Your job is to report every line of the entries that has "agent".

[[ DATASET CONTENT open ]]

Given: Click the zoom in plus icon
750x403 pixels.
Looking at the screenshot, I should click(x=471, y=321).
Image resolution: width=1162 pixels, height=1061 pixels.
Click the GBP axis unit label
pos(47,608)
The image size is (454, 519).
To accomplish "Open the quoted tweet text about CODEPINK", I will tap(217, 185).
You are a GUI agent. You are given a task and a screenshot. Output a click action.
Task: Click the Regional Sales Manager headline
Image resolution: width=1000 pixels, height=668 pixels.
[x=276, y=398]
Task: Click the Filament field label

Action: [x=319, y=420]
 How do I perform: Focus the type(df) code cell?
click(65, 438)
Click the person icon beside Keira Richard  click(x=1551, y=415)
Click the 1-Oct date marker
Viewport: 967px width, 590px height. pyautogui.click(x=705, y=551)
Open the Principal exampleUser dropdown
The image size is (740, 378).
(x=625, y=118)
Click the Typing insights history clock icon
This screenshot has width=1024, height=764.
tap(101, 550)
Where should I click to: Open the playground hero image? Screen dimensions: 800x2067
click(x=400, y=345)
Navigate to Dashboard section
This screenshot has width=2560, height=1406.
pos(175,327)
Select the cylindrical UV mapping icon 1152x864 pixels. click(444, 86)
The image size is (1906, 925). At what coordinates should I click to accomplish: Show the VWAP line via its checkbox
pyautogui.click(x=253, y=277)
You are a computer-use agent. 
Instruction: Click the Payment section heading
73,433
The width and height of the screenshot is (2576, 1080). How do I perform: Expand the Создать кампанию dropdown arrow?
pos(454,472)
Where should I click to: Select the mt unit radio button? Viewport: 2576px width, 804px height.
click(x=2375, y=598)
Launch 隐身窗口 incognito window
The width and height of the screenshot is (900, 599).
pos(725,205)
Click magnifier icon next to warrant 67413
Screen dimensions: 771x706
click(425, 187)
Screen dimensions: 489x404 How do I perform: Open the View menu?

[[ DATASET CONTENT closed ]]

- [RESULT OF THE TASK]
You are a GUI agent. You are given a task and a screenshot. Output a click action.
You are a computer-use agent. 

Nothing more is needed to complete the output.